#### [Problem to solve]
In the data that follows, determine how many lines contain the word "agent", and give only that number.

[Saved entries]
-=-=-

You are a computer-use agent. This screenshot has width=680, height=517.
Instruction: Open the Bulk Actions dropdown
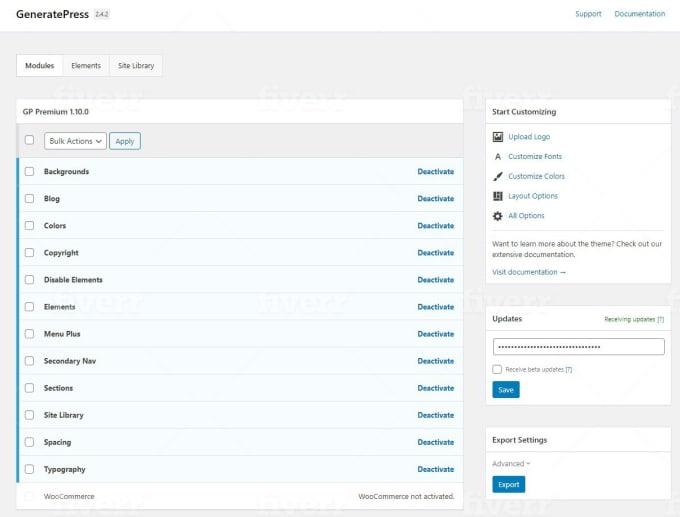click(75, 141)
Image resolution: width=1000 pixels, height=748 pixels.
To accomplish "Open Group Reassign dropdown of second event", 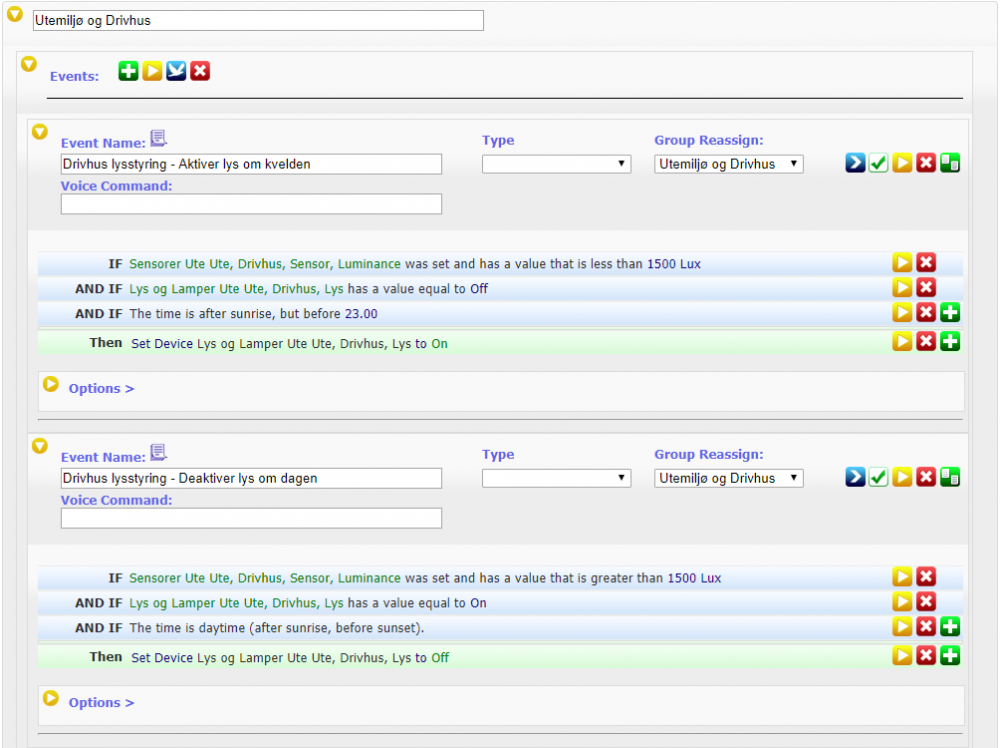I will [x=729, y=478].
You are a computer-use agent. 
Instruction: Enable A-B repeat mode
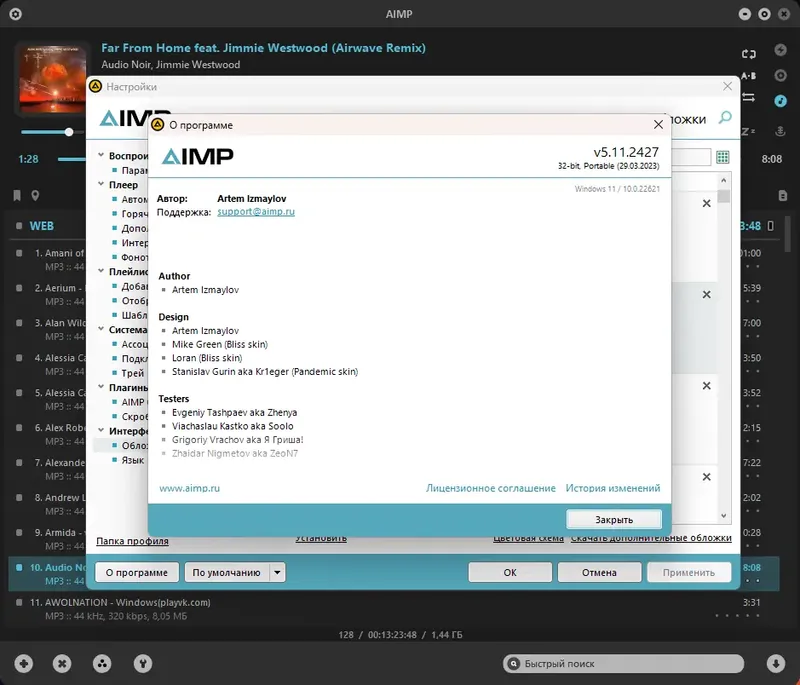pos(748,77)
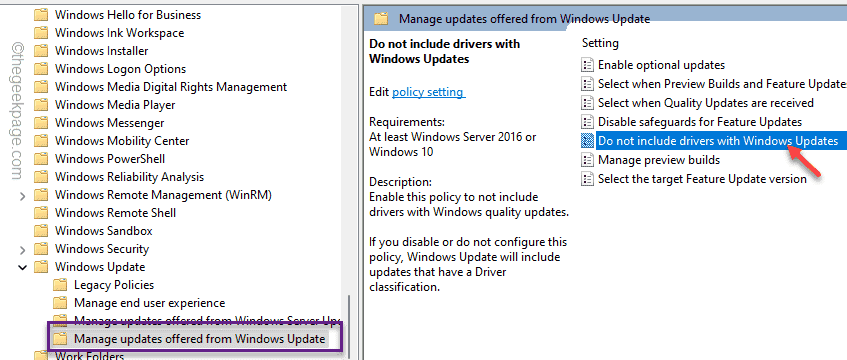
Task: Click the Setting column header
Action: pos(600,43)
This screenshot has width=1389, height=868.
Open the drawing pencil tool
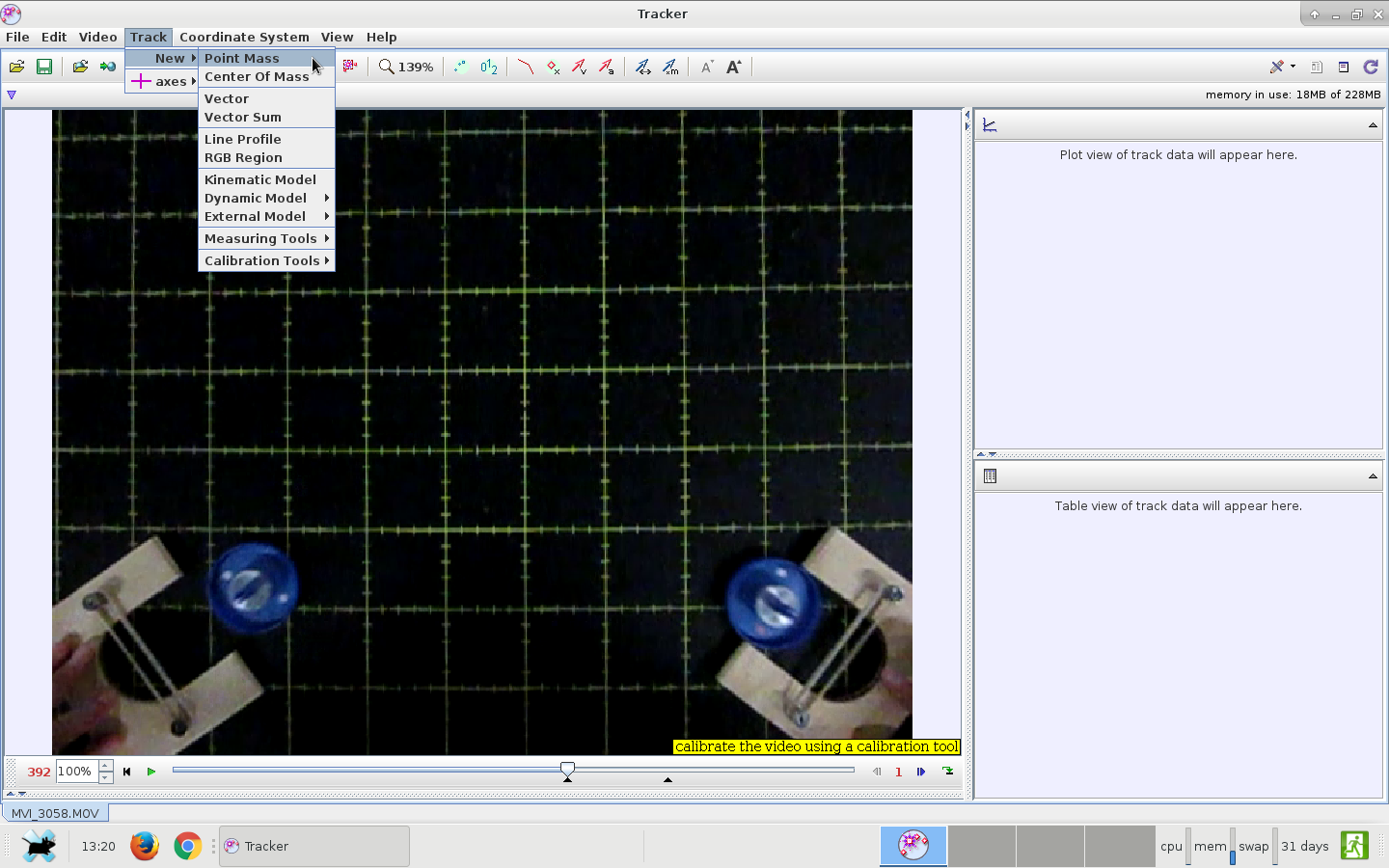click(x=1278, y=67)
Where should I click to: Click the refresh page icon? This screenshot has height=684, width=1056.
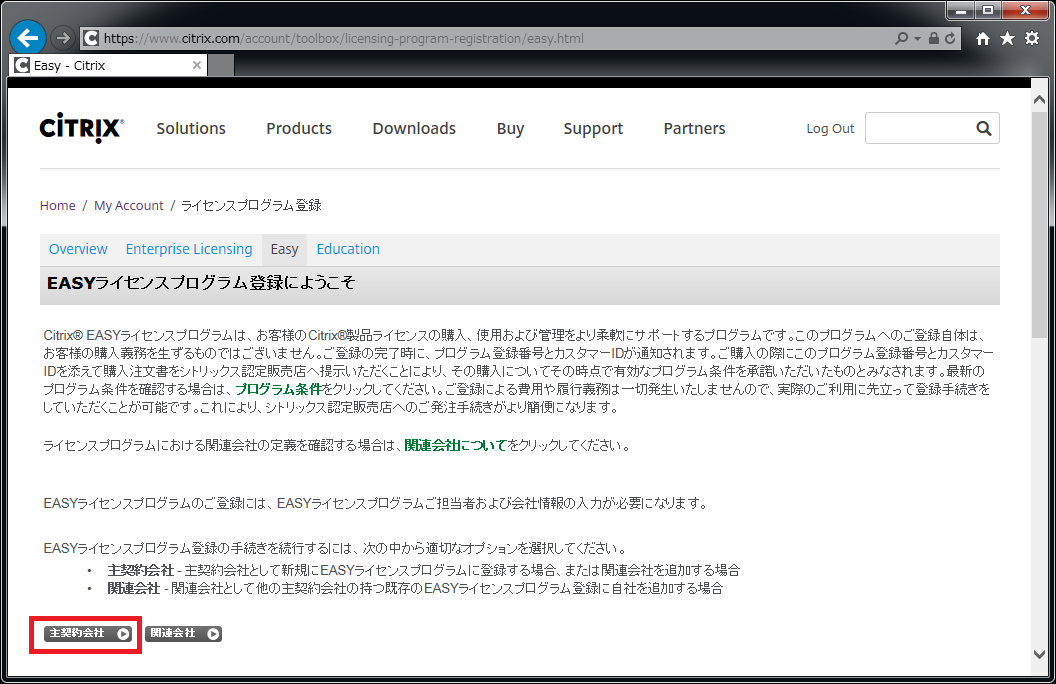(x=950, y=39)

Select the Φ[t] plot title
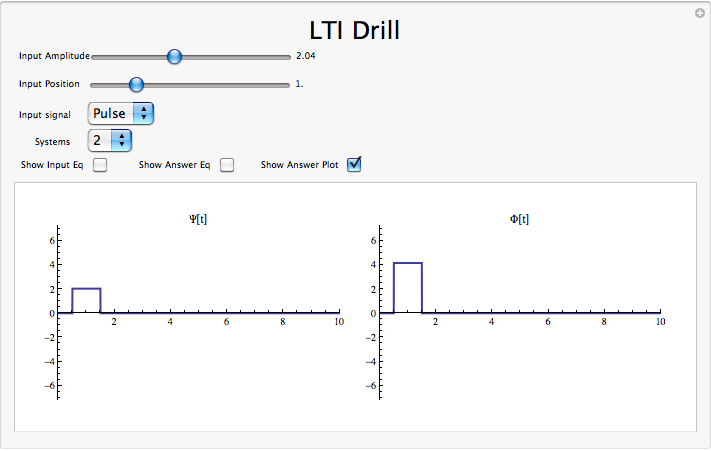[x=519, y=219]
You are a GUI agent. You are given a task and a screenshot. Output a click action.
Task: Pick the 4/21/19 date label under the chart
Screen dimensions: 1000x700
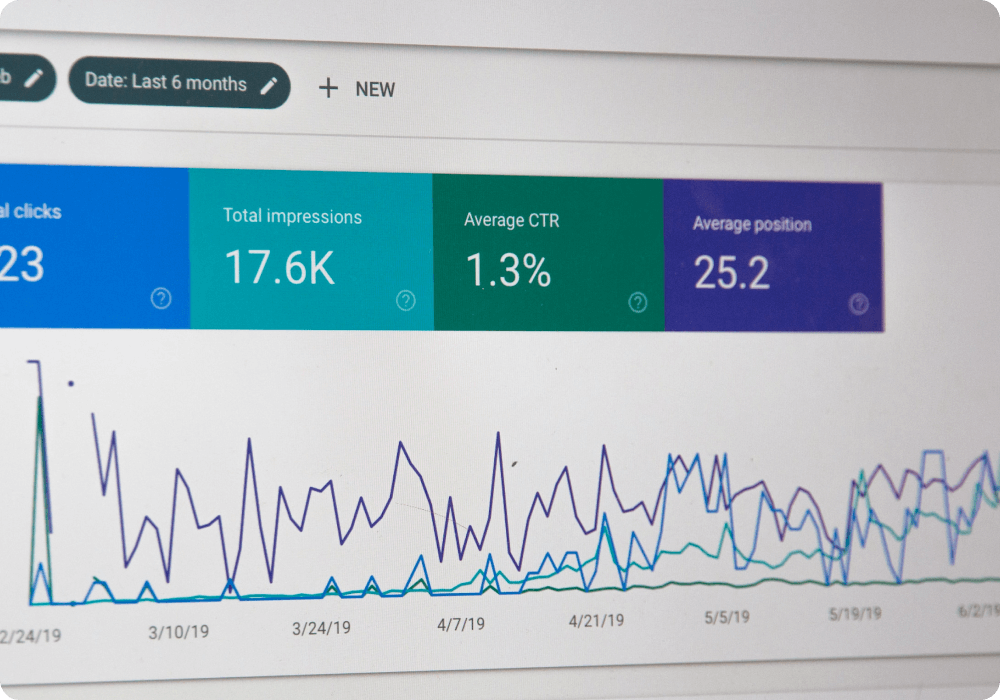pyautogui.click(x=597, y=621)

-=-=-

#### [Output]
3